Article —
-*-*-
# My mom is starting to complain about my ratties smelling bad. Any suggestions?



## delinope (Mar 31, 2015)

So, I still live at home, and my mom is starting to really get down on my three ratties and complain about them smelling so bad. Any suggestions on what I can do to decrease their smell? I personally don't think they smell too bad at all, but she seems to have taken an issue with the smell recently. I'm currently using Aspen bedding because paper bedding is too dusty for one of my ratties. I do a thorough cage cleaning (strip bedding, wipe down bars, clean and disinfect shelves) once a week. My cage has plastic shelves that I don't cover with anything like fleece or towels. I don't use any air fresheners or candles because I'm pretty sure my one rat has allergies and I don't want to make them worse. Any advice, suggestions, or thoughts on what I can do? I really don't want my mom to be down on my girls. It makes me feel bad!


----------



## Grotesque (Mar 19, 2014)

Not having fleece down is probably the biggest reason for the smell. Fleece absorbs urine (a big part of the smell). I guess some trays can actually trap the urine and stink if they are peed on. (Someone here told me that when I was considering a naked cage bottom.)
-*-*-
Information shown —
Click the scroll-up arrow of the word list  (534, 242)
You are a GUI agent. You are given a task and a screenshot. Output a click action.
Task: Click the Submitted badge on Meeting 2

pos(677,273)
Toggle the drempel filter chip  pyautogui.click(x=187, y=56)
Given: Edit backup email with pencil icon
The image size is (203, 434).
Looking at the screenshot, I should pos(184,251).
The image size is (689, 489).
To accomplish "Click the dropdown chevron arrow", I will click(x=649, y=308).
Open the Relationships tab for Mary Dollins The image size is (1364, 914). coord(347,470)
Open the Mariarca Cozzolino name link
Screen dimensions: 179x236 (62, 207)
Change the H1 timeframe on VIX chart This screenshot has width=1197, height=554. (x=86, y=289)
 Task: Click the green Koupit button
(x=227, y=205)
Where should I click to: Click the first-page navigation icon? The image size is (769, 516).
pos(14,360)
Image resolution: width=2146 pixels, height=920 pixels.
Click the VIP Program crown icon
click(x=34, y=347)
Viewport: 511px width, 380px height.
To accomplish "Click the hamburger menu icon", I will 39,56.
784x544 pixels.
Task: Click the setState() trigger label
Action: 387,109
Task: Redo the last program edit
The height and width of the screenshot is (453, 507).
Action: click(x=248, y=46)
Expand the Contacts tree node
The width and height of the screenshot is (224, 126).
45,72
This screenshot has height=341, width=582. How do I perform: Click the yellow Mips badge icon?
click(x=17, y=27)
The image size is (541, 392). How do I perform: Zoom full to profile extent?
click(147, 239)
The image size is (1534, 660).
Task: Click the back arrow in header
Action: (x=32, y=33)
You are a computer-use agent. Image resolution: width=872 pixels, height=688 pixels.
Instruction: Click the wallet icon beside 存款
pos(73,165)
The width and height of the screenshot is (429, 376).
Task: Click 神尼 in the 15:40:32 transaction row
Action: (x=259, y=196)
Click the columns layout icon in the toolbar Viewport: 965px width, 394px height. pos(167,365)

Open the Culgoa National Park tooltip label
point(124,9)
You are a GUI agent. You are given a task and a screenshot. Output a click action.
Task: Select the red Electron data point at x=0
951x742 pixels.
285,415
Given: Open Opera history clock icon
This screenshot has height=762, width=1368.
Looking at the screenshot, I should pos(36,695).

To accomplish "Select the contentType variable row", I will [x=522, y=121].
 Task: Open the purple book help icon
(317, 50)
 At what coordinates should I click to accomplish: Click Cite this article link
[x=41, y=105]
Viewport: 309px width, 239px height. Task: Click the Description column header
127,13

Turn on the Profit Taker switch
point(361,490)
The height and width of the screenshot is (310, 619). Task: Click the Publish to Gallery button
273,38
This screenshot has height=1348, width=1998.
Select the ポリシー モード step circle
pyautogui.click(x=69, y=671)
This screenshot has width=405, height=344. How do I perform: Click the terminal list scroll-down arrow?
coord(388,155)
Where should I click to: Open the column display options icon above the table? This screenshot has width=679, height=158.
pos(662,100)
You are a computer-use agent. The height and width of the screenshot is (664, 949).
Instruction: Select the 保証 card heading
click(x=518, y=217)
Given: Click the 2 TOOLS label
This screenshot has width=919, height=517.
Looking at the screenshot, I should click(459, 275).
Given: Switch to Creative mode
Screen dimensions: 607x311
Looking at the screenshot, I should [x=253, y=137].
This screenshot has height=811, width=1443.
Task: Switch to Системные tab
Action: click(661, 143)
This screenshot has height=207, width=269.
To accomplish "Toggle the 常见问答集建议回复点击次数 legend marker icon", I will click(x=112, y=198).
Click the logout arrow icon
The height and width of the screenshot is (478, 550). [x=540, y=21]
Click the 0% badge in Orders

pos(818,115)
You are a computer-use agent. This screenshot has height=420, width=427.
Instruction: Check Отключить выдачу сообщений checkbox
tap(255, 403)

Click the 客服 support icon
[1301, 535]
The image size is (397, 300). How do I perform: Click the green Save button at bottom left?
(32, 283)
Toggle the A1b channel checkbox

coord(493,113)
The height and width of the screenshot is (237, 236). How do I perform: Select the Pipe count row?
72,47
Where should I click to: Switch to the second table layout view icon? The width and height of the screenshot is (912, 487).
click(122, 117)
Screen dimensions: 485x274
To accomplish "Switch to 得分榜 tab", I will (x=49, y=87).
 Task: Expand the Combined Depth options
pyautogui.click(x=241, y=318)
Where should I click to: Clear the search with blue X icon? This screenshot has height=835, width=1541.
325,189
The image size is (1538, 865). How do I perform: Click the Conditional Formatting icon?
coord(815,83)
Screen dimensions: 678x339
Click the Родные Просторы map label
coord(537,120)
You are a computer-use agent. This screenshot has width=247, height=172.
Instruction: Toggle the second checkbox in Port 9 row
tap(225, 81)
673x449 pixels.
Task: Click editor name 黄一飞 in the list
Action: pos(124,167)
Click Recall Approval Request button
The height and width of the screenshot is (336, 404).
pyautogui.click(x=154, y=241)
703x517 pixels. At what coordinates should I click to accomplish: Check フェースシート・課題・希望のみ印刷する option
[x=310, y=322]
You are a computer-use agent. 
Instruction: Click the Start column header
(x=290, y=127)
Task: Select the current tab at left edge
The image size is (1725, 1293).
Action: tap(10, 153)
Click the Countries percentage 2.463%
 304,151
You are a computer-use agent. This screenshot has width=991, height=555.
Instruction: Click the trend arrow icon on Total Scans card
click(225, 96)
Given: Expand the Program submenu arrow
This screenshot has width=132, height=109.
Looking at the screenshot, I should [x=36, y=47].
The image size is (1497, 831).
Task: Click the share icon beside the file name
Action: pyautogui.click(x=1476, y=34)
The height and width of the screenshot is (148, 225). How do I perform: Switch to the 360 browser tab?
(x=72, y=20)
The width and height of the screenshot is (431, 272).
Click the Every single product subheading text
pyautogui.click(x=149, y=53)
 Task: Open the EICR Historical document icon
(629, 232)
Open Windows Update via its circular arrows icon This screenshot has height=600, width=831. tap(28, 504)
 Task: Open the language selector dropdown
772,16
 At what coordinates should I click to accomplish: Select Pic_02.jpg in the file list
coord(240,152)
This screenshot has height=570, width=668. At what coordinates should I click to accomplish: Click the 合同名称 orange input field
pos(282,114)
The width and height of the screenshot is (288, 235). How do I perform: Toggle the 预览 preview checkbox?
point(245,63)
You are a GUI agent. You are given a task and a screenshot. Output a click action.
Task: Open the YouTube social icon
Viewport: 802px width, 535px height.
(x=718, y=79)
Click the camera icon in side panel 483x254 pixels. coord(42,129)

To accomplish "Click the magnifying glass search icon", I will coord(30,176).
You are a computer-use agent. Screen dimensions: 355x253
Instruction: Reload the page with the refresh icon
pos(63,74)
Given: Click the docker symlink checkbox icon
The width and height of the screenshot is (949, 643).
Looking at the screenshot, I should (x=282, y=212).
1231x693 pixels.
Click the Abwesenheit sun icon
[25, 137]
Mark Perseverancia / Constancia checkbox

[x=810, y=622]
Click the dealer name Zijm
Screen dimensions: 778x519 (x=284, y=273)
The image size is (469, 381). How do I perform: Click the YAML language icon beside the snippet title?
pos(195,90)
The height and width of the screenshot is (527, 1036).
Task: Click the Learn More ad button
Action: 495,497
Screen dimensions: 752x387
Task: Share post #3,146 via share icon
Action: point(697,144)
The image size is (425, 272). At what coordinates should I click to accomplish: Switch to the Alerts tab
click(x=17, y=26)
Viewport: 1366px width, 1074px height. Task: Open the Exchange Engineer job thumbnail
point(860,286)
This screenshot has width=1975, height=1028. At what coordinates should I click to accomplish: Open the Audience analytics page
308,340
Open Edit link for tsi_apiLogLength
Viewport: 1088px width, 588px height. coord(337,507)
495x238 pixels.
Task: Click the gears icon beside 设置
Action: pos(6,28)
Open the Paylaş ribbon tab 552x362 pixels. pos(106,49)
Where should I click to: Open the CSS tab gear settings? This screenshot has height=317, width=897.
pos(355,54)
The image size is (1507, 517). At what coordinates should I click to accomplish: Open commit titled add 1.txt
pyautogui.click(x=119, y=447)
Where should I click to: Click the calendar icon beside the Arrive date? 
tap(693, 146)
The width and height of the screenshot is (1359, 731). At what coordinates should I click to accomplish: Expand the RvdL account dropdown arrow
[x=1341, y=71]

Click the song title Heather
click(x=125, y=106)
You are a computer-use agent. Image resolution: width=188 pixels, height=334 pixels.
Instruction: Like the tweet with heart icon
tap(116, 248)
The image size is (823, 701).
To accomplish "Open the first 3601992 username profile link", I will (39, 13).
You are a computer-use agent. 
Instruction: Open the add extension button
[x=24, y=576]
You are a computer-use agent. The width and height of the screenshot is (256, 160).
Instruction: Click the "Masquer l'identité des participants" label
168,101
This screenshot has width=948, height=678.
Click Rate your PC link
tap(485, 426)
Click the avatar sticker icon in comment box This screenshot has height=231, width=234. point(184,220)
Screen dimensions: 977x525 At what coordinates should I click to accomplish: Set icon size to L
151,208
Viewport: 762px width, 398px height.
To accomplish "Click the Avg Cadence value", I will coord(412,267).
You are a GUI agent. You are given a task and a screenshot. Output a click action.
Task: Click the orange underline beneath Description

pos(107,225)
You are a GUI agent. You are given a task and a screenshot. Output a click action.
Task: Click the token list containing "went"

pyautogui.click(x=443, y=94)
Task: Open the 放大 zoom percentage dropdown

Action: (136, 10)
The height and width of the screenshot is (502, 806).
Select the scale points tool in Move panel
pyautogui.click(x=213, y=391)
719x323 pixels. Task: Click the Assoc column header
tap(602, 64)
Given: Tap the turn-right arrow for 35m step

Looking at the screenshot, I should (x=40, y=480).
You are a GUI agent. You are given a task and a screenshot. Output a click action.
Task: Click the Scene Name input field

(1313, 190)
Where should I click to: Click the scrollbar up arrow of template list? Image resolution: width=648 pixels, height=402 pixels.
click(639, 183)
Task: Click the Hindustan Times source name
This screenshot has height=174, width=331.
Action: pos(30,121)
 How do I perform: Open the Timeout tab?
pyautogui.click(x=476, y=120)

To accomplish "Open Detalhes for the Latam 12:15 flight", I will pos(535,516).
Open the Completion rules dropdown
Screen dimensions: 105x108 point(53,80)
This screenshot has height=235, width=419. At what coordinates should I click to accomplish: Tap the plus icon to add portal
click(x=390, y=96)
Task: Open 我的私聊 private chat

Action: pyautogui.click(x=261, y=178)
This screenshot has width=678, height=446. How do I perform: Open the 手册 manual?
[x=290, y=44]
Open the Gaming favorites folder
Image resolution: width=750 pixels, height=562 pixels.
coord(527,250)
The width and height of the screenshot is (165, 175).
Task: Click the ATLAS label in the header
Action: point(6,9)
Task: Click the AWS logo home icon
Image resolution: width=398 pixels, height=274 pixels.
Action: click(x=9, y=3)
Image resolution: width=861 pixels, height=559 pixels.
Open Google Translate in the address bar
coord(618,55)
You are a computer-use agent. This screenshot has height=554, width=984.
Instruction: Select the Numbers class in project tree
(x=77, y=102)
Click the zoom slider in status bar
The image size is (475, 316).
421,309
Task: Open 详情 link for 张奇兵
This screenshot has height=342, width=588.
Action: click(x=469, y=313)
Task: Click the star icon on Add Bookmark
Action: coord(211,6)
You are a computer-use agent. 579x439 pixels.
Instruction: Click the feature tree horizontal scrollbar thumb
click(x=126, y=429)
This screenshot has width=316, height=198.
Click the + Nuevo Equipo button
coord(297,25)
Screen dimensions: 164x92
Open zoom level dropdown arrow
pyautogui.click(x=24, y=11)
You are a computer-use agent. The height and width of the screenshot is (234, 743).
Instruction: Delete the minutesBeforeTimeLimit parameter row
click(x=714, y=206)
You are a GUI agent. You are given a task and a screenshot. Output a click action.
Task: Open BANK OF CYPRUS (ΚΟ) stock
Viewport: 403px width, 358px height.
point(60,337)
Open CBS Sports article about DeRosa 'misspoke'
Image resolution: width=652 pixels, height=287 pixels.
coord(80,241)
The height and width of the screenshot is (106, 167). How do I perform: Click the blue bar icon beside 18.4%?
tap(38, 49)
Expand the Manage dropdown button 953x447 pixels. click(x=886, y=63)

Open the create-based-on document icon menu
-*-*-
Task objective — In the rat-smell thread, rewrite the passage that opens with the words containing "## Grotesque (Mar" and closes with "naked cage bottom.)", changing "trays" to "pans". This data stands apart from the rat-smell thread.

Final answer —
## Grotesque (Mar 19, 2014)

Not having fleece down is probably the biggest reason for the smell. Fleece absorbs urine (a big part of the smell). I guess some pans can actually trap the urine and stink if they are peed on. (Someone here told me that when I was considering a naked cage bottom.)